Hannah Peterson had died by a blow to the head, but the killer hadn’t stopped there. Judging by the look of her, the killer had struck her close to twenty times, shattering her… well, just about everything. Her chest looked like it had been stepped on by an elephant.
“He really didn’t like this one,” Michael observed quietly.
“Yes,” Faith said, “but why her in particular? Why not the other women? What’s different about her?”
Michael sighed. “Well. We’ll look around and see if we can find the answer to that question, I guess.”
They got started looking through the crime scene. Turk remained at the other Shepherd’s side. The dog kept staring at Hannah’s body, still shaking like a leaf. Faith knelt low and put a hand on the dog’s shoulder. “I’m so sorry, boy,” she said.
She noticed a bit of fraying on his collar and saw that his tag had been ripped off. It occurred to her that neither of the other dogs had tags either. Their killer must be taking them along with the bits of leash fabric. That didn’t tell her anything she didn’t already know—he preferred young women with newly adopted shelter dogs as his victims—but knowing the killer had been close enough to the dog to tear his tags off sent a wave of compassion through her.

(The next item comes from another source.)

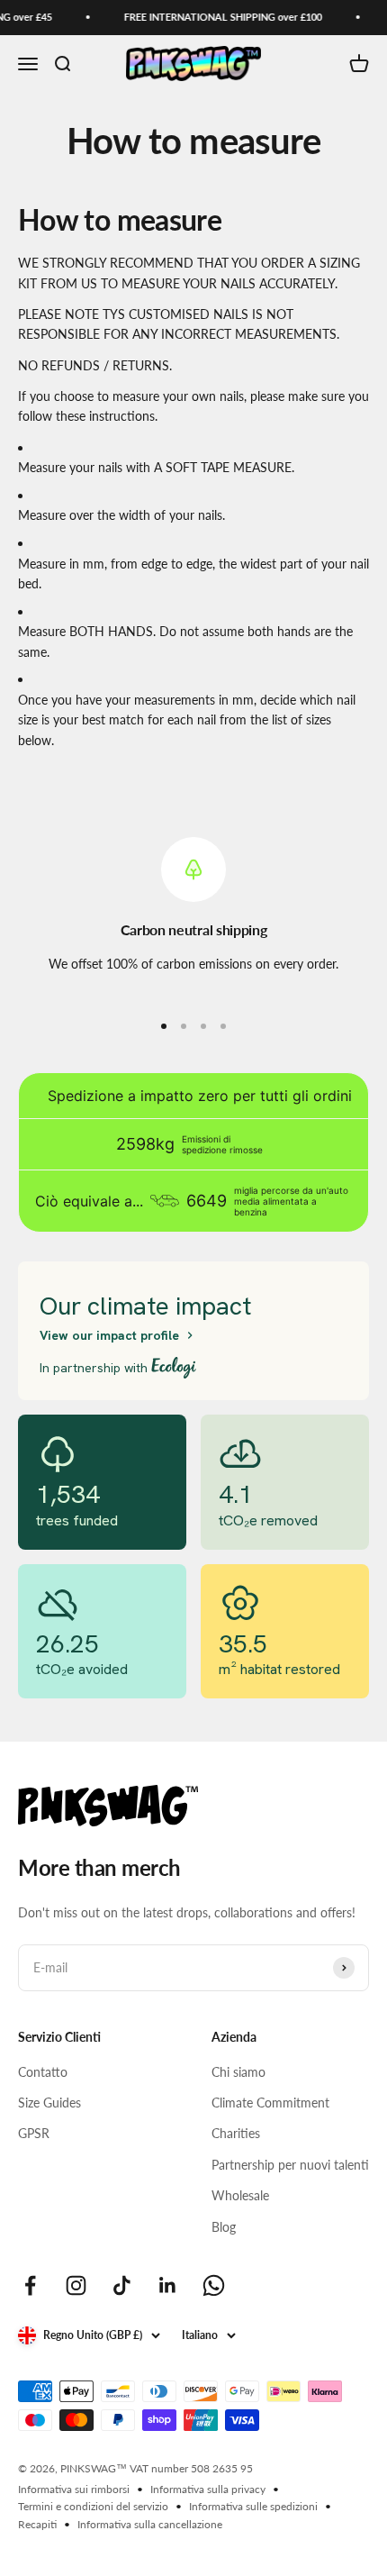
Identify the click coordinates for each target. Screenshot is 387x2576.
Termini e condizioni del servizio (93, 2506)
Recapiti (37, 2524)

“It’s not your fault, boy,” she said, hugging his waist. She met Turk’s eyes over his body and saw the same grief and compassion in his eyes. “It’s not your fault.”
“Found the Cerberus charm,” Michael said.
Faith stood and walked to the other side of the living room. Michael pointed at the charm, which rested on the arm of the couch. The couch was dark leather, nearly the same color as the charm, which was why they hadn’t noticed it right away.
“Guess he decided there wasn’t enough of Hannah Peterson’s hand left to hide this under,” Michael said.
Faith could hear the tension in his voice. She had seen him like this only once before. In Atlanta, they had investigated a dog fighting ring on the hunt for a killer taking revenge on the dog fighters. Michael had gone undercover and witnessed things that no one should have to.
They had seen plenty of dead bodies, but something about the innocence of dogs made watching them suffer… maybe not more impactful but impactful in a different way. There was an outrage people felt towards those who attacked the defenseless that made such crimes particularly heinous. It was why people felt such hatred toward people who hurt children and…
Children!
“That’s it!” Faith said.
Michael jumped, startled by the sudden cry. “What’s it?”
“Children.”
He blinked. “Children?”
“That’s what’s different about Hannah Peterson. She had children.”
“Children? No, she didn't."
“Not of her own, no,” Faith said, “but she had children. She was a kindergarten teacher. She had a class full of children. The others didn’t. That’s why he beat Hannah Peterson worse than he beat them.”
“So he hates children?” Michael asked. “Why not go after children?”
“He doesn’t hate children,” Faith said, “but children or childhood is related to this somehow.”
“How?”
She sighed in frustration. “Goddammit, I don’t know. I don’t…” she sighed again. "It's like I'm trying to put together a puzzle, but all I can manage to do is build the edges. I know things about the killer, but I don't know how they connect. The victims clearly follow a certain pattern, but I can't tell why the killer chose that pattern. The dogs are important, but I don’t know why. I don’t buy that the killer was bit by a dog when he was a kid. If he wanted to get revenge on the dogs, he would kill the dogs. The children matter, but I don’t know why. I just know that something about Hannah teaching small children sparked a special kind of rage in him.”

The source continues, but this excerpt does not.